I'm 26 years old with a child of my own, yet I deeply crave acceptance from my parents. It's my downfall. I guess we could look at our own offspring. Could they seamlessly shrug our love off when they're older and still be considered healthy, well-rounded individuals? Contrast it with the folks who shrug off OUR love for no longer wanting to be a Witness. Do THEY appear to be well-rounded people?

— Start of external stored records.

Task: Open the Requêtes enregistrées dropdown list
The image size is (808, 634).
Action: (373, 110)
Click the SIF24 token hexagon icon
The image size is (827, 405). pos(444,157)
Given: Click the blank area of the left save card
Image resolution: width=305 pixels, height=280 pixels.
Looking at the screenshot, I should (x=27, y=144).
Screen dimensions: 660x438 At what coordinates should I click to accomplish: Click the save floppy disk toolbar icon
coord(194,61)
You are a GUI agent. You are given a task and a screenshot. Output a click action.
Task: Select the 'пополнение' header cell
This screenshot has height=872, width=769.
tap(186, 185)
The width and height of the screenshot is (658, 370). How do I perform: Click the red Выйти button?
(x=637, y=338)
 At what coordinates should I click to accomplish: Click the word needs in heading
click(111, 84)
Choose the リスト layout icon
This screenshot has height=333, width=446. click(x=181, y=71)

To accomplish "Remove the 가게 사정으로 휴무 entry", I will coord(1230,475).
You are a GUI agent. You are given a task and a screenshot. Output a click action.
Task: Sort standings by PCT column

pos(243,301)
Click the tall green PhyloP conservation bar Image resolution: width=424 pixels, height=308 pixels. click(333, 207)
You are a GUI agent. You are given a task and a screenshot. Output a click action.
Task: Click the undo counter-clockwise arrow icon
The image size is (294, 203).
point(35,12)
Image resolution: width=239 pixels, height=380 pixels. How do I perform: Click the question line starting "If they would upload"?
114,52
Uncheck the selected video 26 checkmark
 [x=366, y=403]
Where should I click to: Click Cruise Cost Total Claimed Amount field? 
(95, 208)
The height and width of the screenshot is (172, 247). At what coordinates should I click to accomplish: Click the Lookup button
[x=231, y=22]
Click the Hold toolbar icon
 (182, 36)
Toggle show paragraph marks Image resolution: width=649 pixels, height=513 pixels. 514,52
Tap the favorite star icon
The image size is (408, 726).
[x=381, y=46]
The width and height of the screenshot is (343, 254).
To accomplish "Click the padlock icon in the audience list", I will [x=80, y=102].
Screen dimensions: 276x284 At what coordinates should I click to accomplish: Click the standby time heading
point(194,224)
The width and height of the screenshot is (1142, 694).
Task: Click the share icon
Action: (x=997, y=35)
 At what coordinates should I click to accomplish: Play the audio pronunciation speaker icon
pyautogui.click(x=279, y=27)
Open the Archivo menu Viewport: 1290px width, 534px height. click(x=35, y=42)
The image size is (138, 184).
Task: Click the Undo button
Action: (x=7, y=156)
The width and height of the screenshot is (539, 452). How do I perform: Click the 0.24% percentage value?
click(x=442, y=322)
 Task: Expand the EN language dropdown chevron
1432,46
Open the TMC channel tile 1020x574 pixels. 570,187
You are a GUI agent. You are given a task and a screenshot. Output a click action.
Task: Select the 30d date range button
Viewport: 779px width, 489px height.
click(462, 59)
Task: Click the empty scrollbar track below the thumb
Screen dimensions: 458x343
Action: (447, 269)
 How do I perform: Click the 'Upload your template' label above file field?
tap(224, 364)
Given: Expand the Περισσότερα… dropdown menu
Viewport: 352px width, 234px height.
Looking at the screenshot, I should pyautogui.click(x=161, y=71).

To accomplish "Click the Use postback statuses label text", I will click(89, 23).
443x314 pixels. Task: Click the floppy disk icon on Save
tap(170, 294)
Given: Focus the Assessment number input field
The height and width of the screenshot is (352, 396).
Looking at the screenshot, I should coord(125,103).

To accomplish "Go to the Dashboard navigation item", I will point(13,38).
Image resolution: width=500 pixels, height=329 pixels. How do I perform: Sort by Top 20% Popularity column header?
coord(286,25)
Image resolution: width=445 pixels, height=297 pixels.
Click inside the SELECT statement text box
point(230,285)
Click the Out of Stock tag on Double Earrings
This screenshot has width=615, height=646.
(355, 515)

Craving the love and approval of our parents seems natural to me when I think of it like this: when a stranger walks past me on the street and screams some random profanity at me, I shrug it off and keep walking. Why? Because they don't know me. They don't know who I am and what I stand for. Their opinion is therefore obsolete. But when the people who gave you life, who know exactly who you are and have had a lifetime to make an informed decision of you then REJECT you, deeming you unworthy of love, let alone contact... well. That really smarts.
Perhaps from a Darwinian perspective, we could examine things in this way: being rejected by the very ones who propagated their genes to give birth to you could result in death. This may resonate more strongly with younger Witnesses whose parents shun them. But for older Witnesses who still yearn for their parents to accept and love them, we could think about how natural selection works. Standing out and not going along with the crowd is usually what kills you in more primitive species. It's going along with the crowd of your kind that heightens your chance for survival in the animal kingdom. As ex-Witnesses, we're standing out from the crowd we knew and accepted as our only "sort" growing up. Perhaps we're hard-wired by biology to experience this apprehension to being rejected (and subsequently standing out) because it signals a very real threat to our survival.
I'm purely extrapolating here, but there might be some science to it!